Probably the amnesia.
In any case, it certainly wasn’t his stuff. He wasn’t Russian, right? He set that box aside and pulled out the next one. Annie Shapiro. Again, familiar. But not him. Onto the next box.
Steven Darling.
“Ugh,” he recoiled from reading his own name in sterile print. Yeah, okay, that was why he went by Rocky. His name was kinda gross. Way too nerdy. Even if he was, objectively, probably a nerd. He could do complicated physics computations with pen and paper.
“Okay Steven,” he sneered. “Let’s see what you like to wear.”
He unzipped the container and opened it up. Everything had a sterile, non-smell smell to it. The clothes slowly bounced up a bit, now that they were out of their air-tight packaging, and there, at the top of the pile, was a single ring. Loose. Just sitting there.
“What the…” Rocky picked it up. The metal was cold to the touch. It was silver with a square, green gem inlaid in the center, not sticking out of the top, but level with the thick band. His hand started to shake, holding it.
This was his ring. It belonged on his left ring finger. He was… married? No. Engaged. To who?
A flood of memories. Undergrad astrology, using the telescope together at midnight. Walking home, shoulders shivering, a jacket offered. Bright green hair, sometimes blue, orange or pink on a rare occasion. A warm laugh and a pair of decisive brown eyes. Long phone calls, falling asleep to the sound of their voice. Move-in day, the musky smell of damp cardboard, somehow the best smell in the world. A place that was theirs. Half-finished crochet projects and a cat tangling up the yarn.

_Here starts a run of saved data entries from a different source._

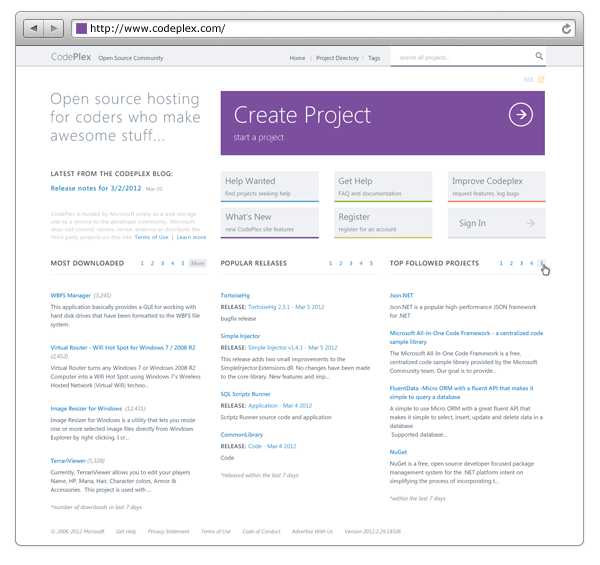
Task: Open the Project Directory nav item
Action: (x=337, y=58)
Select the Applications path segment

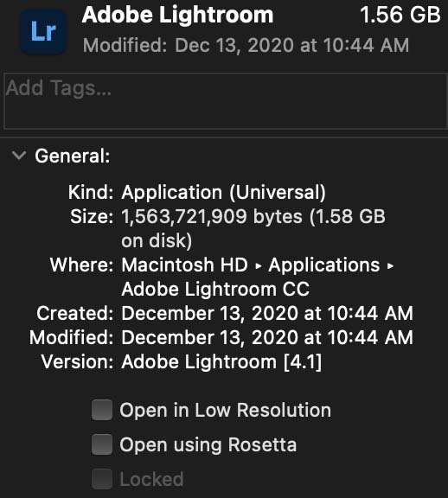(x=324, y=265)
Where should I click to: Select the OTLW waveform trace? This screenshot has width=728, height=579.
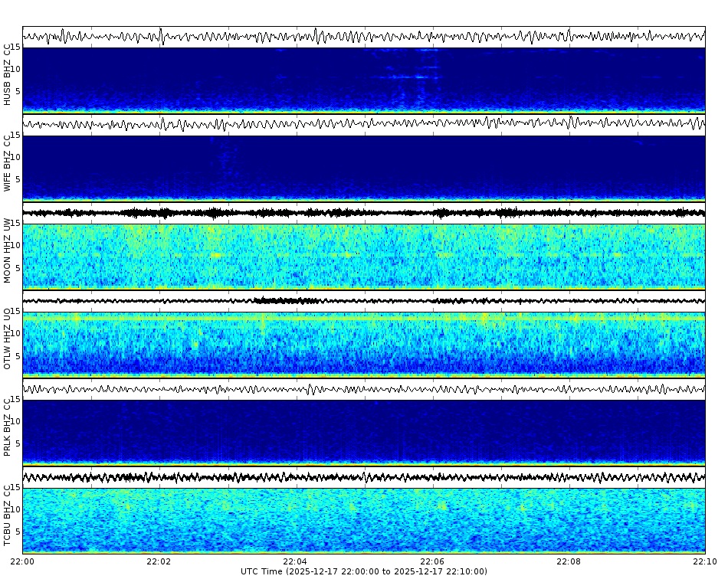point(364,299)
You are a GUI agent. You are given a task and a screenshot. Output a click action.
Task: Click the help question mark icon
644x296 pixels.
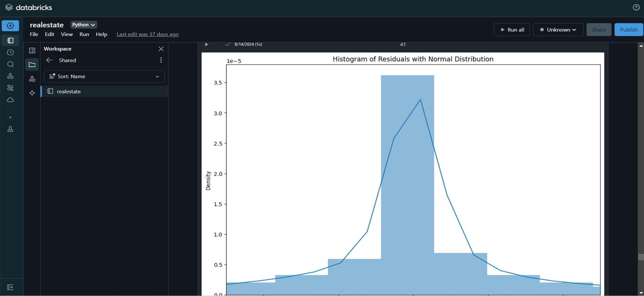[x=636, y=7]
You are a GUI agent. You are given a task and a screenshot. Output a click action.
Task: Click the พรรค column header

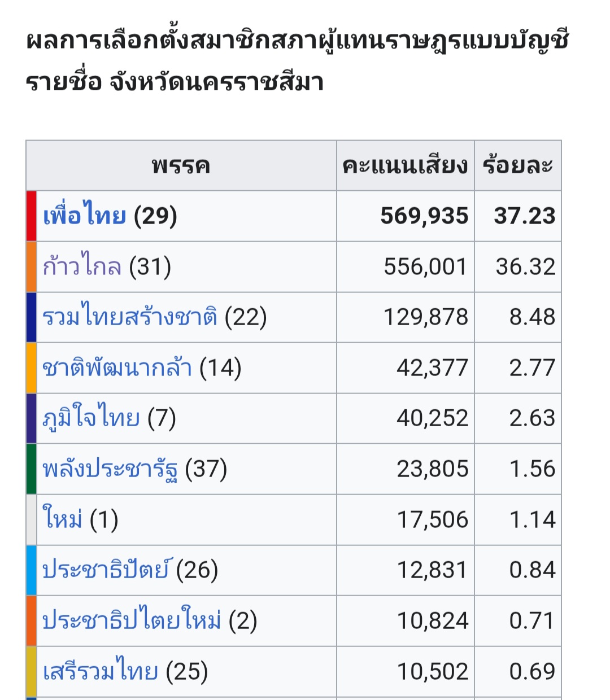[181, 166]
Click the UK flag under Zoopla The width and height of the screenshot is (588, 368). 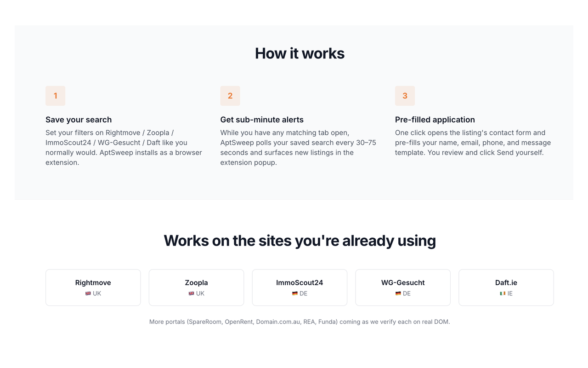(x=191, y=293)
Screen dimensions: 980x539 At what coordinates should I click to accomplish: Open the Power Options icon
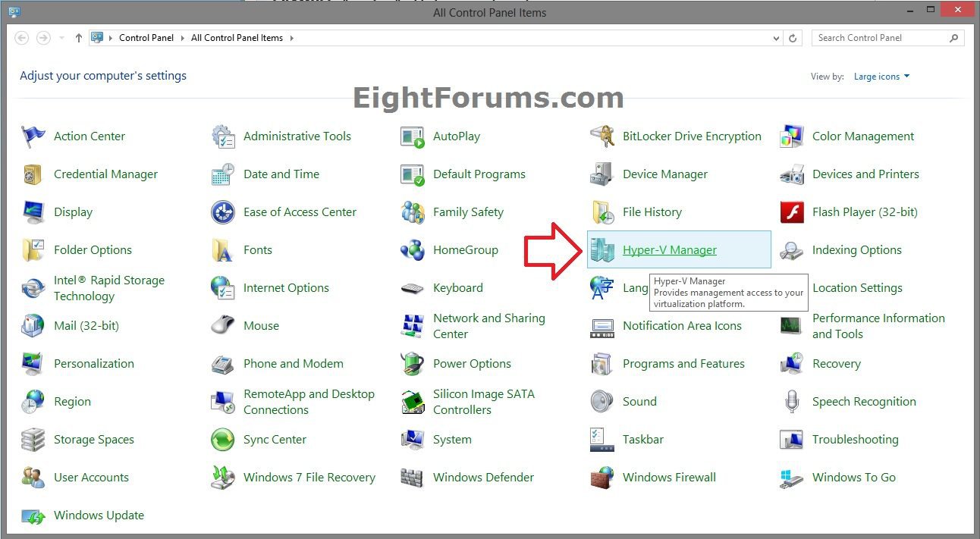coord(413,364)
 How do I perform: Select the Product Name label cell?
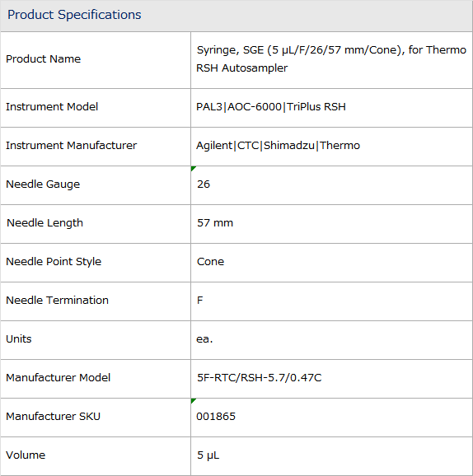point(96,60)
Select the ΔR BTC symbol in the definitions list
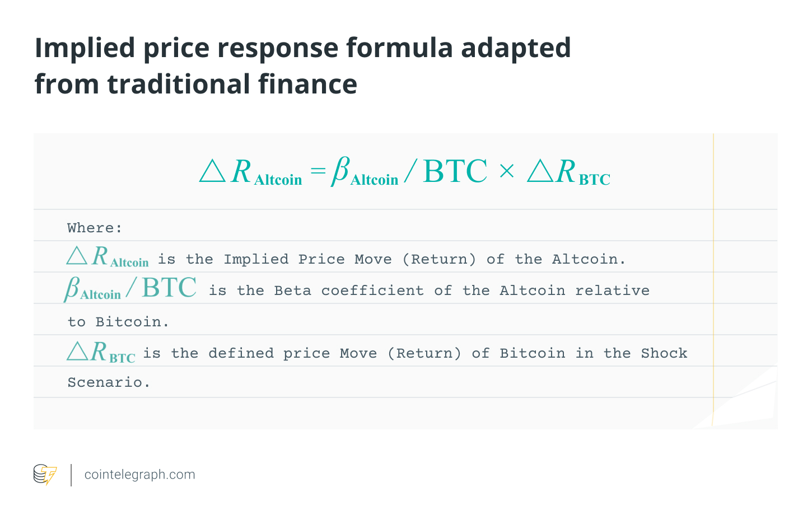This screenshot has height=520, width=812. click(x=101, y=352)
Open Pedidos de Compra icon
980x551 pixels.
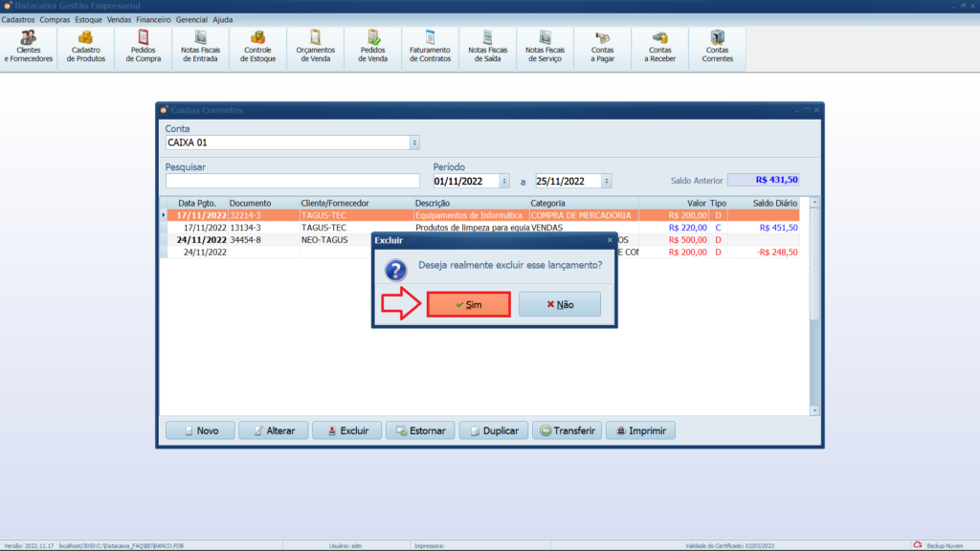coord(144,47)
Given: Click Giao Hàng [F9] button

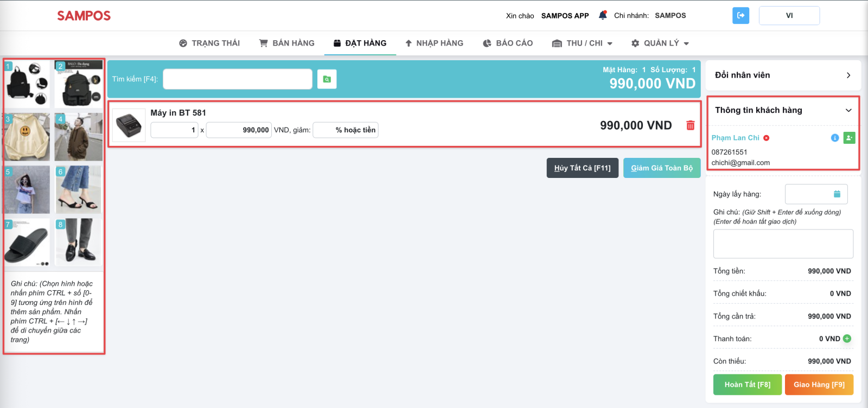Looking at the screenshot, I should pyautogui.click(x=819, y=385).
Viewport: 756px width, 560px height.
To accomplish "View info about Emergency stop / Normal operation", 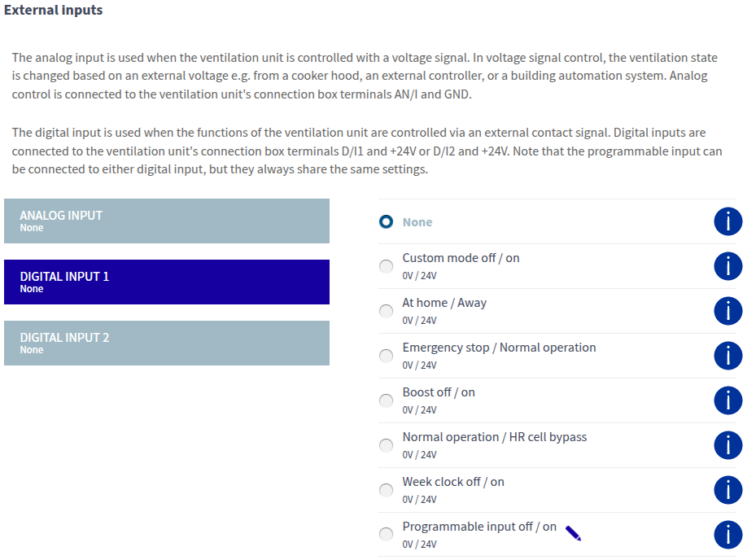I will 728,356.
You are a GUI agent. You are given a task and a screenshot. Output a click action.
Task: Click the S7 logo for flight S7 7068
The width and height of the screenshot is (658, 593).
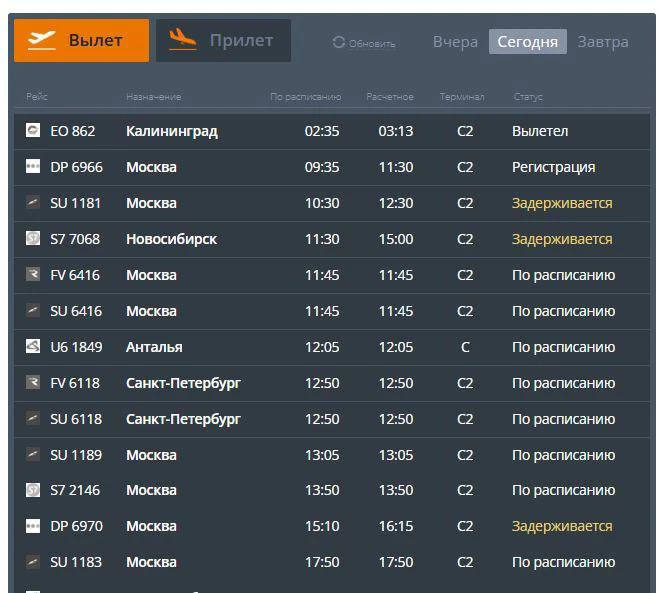(33, 238)
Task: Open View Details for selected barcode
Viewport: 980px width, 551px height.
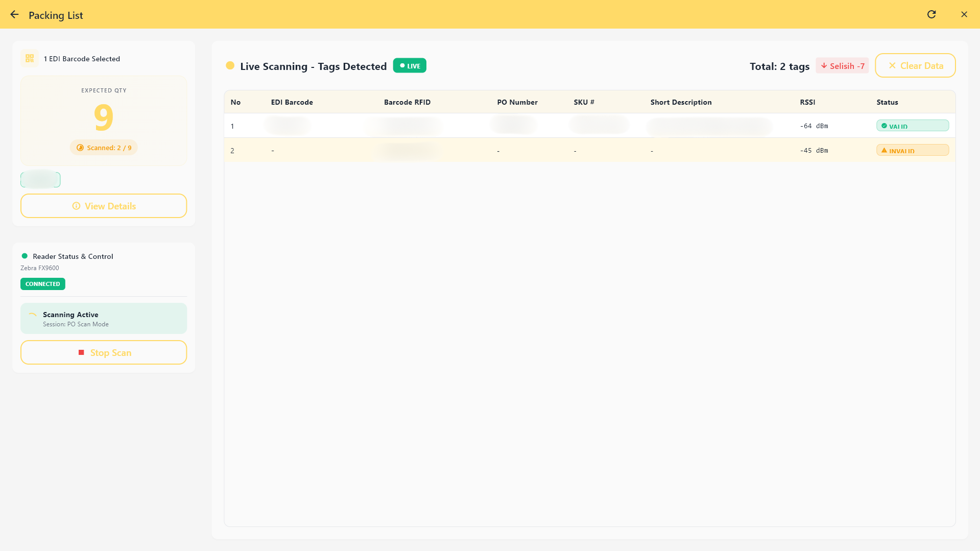Action: pos(104,206)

Arms around his waist, pulling him back into bed.
Adrian.
The love of his fucking life.
As soon as he remembered them, it was like he never forgot at all. How could he? They meant everything to him.
He brought the ring to his finger, meaning to slot it into place, but something stilled him.
Adrian wasn’t here. Rocky was out in space with two corpses and Adrian wasn’t here.
Had something happened? Something he couldn’t remember?
Rocky felt a lurch in his chest. It felt like he should be crying, but he couldn’t, and he didn’t know why. A wall in his mind, blocking both the feeling and the reason behind it.
His hand trembled, pulling the ring back. He gave it another long look, then clasped it in his palm and decided not to put it on just yet.
Clothes. That’s right. He was trying to put clothes on. He should do that first.
…
“Adrian! Adrian, oh thank god, I thought—you don’t want to know what I thought,” Rocky sobbed into the phone.
“I know, I’m sorry. If I could have contacted you any sooner, believe me, I would have.”
“Where are you now? It sounds noisy.” Rocky held the phone closer to his ear.
“I’m not allowed to say.”
“Not allowed to—”
Rocky’s eyebrows shot up. He ran to the office and opened his computer. It probably only took him a few seconds to open an audio program and hit record, but it felt like a lifetime with his heart pounding in his ears.
He put Adrian on speaker and didn’t say a word about it.
“You’re alright though, right?” he asked.
“Yeah. Mostly.”
There was a voice in the background. Adrian laughed.
“Yes, I’m fine. Physically and mentally. I’m not here under duress," they said.
“Sounds like you’re under duress,” Rocky said. “Are you sure there’s not a gun pointed to your head?”
“Be serious, or they’re gonna hang up the call.”
Rocky laughed. Something caught in the back of his throat, and the sound turned to a sob.
“You’re—are you—can you tell me anything?” he said.
“It’s… for the same thing I was doing before. A little more serious now. I should be able to tell you more soon, uh, at least, about when I’ll be back.” Adrian paused. It sounded like they were tapping something. The recording program was picking it up. “I convinced them to let me call you just to say I was okay, since I figured you’d probably be making a stink about it.”
“Mm-hm. I was gonna put up posters with your face on it and offer a reward,” Rocky joked. There was more background noise. Wherever Adrian was, it sounded big and busy. Like a warehouse or a factory.
“Aww, you’re sweet.”
Rocky’s heart tumbled in his chest. He wanted to reach through the phone and pull them out by the hand. He wanted them home, damnit.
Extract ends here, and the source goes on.